6. Using objective/neutral questions or comments.

• Recording the Answers – Guidelines for recording answers to
unstructured questions:
1. Record responses during the interview.
2. Use the respondent's own words.
3. Do not summarize or paraphrase the respondent's answers.
4. Include everything that pertains to the question objectives.
5. Include all probes and comments.
6. Repeat the response as it is written down.
• Terminating the Interview – The respondent should be left with a positive
feeling about the interview.

Guidelines on Interviewer Training: The Council of American Survey Research Organizations
Training should be conducted under the direction of supervisory personnel and should cover the following:
1) The research process: how a study is developed, implemented & reported.
2) Importance of interviewers; need for honesty, objectivity & professionalism.
3) Confidentiality of the respondent & client.
4) Familiarity with market research terminology.
5) Importance of following the exact wording & recording responses verbatim.
6) Purpose & use of probing & clarifying techniques.
7) The reason for & use of classification & respondent information questions.
8) A review of samples of instructions & questionnaires.
9) Importance of the respondent’s positive feelings about survey research.
An interviewer must be trained in the interviewing techniques outlined above.

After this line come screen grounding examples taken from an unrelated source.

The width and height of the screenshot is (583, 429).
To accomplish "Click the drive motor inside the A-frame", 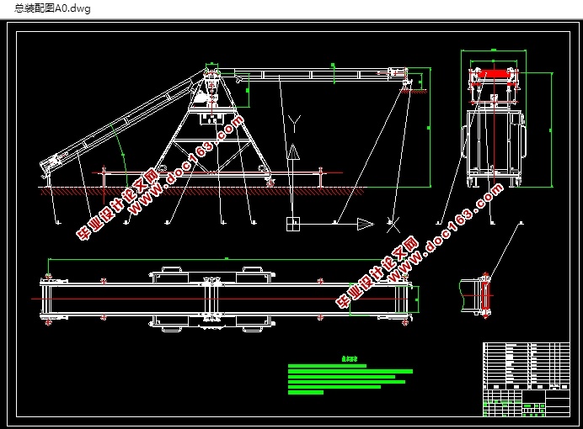I will 201,97.
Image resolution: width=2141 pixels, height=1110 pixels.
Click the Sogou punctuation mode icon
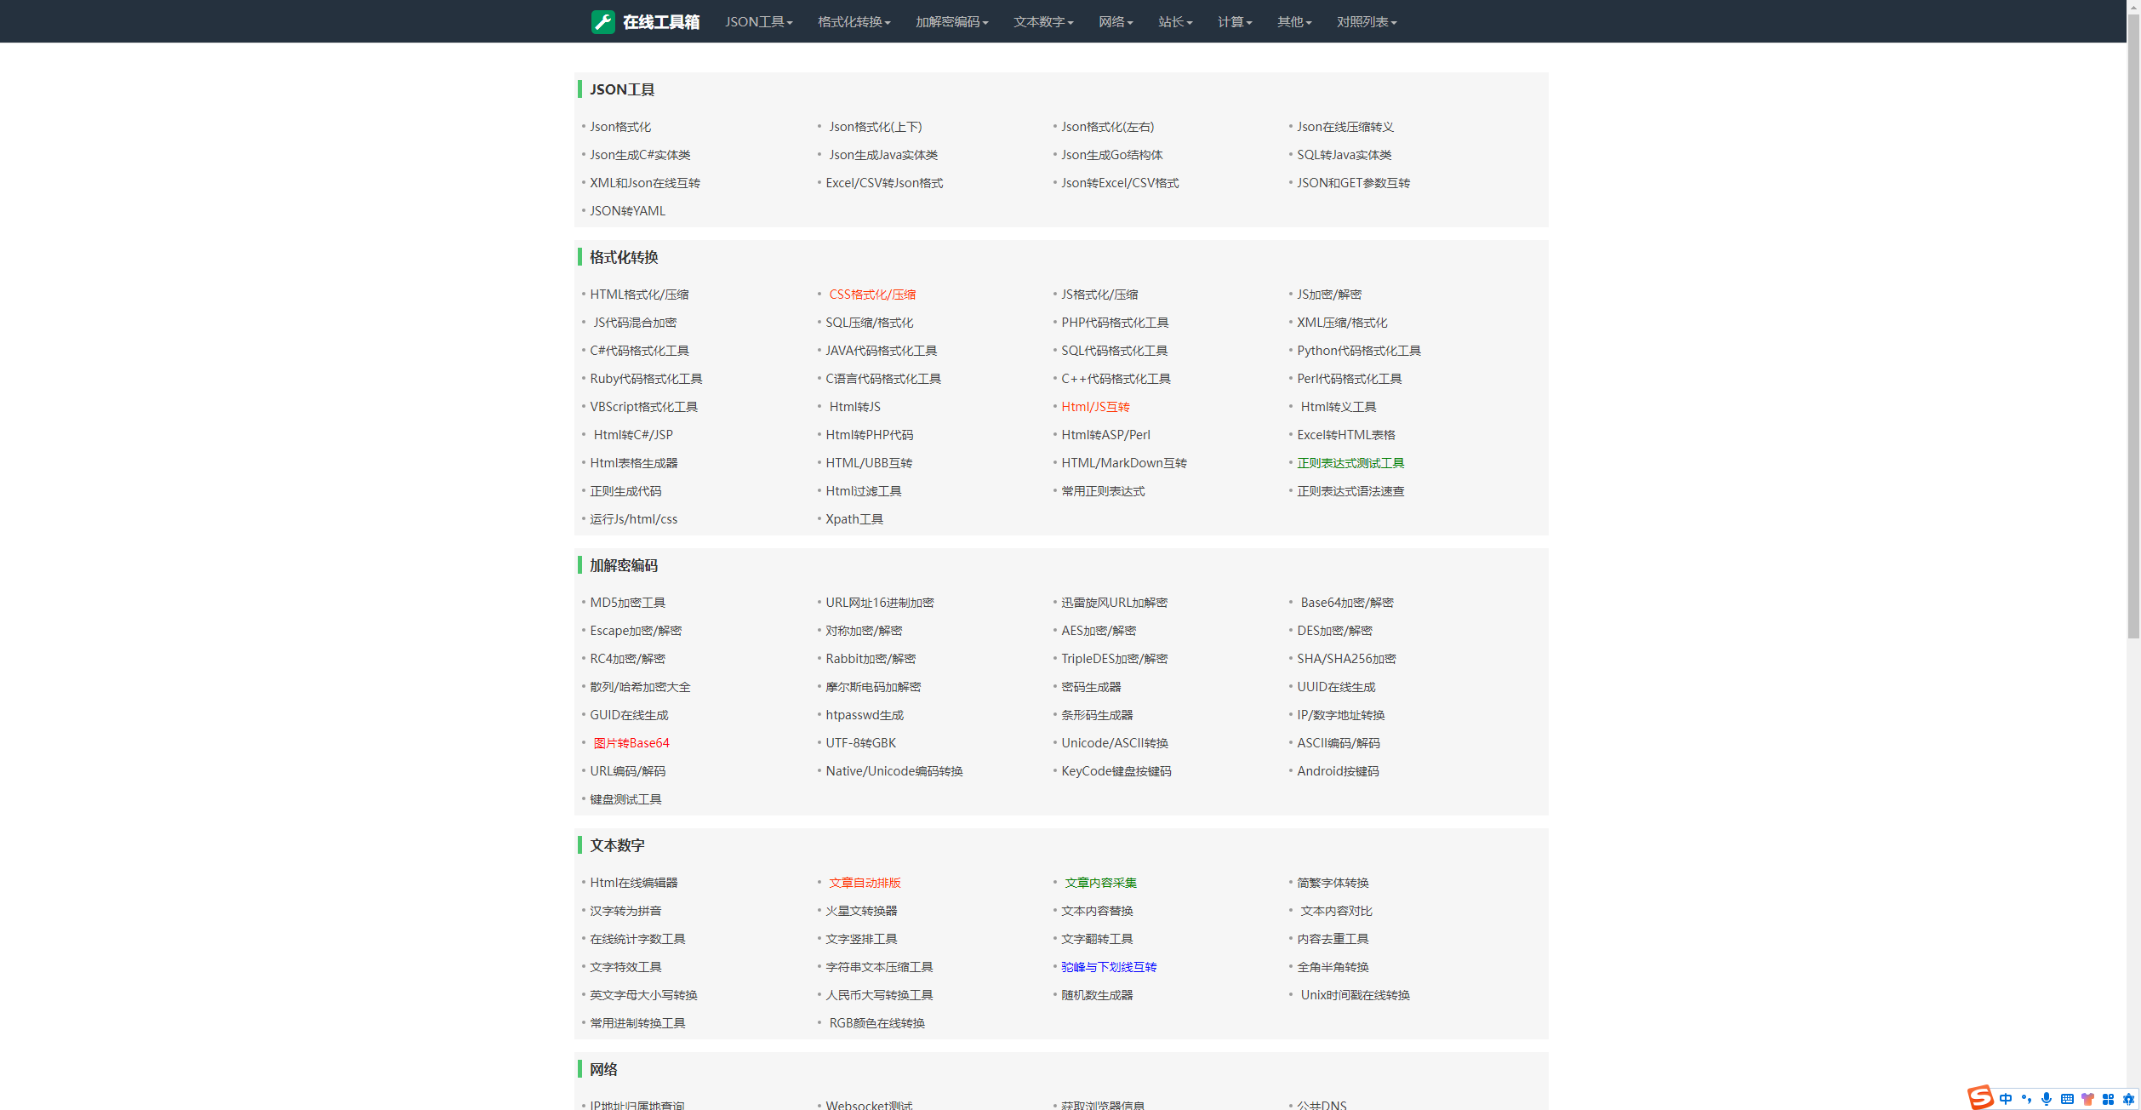pyautogui.click(x=2026, y=1099)
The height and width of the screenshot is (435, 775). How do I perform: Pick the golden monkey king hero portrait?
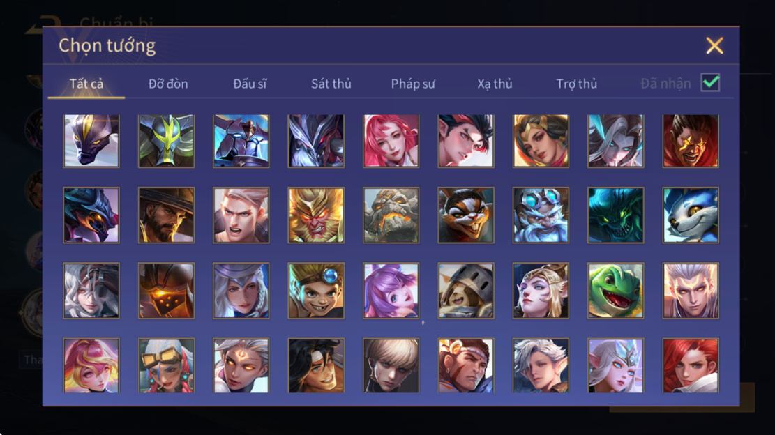(316, 215)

Guidelines on Supervision: The Council of American Survey Research Organizations
All research projects should be properly supervised. It is the data collection agency’s responsibility to:
1) Properly supervise interviews.
2) See that an agreed-upon proportion of interviewers’ telephone calls are monitored.
3) Be available to report on the status of the project daily to the project director, unless otherwise instructed.
4) Keep all studies, materials, and findings confidential.
5) Notify concerned parties if the anticipated schedule is not met.
6) Attend all interviewer briefings.
7) Keep current & accurate records of the interviewing progress.
8) Make sure all interviewers have all materials in time.
9) Edit each questionnaire.
10) Provide consistent & positive feedback to the interviewers.
11) Not falsify any work.

Supervision of Field Workers
Supervision of field workers means making sure that they are following the procedures and techniques in which
they were trained. Supervision involves quality control and editing, sampling control, control of cheating, and central
office control.
• Quality Control and Editing – This requires checking to see if the field procedures are being
properly implemented.
• Sampling Control – The supervisor attempts to ensure that the interviewers are strictly
following the sampling plan.
• Control of Cheating – Cheating can be minimized through proper training, supervision, and
validation.
• Central Office Control – Supervisors provide quality and cost-control information to the central
office.

Validation of Fieldwork
Validation:
• The supervisors call 10 - 25% of the respondents to inquire whether the field
workers actually conducted the interviews.
• The supervisors ask about the length and quality of the interview, reaction to
the interviewer, and basic demographic data.
• The demographic information is cross-checked against the information
reported by the interviewers on the questionnaires.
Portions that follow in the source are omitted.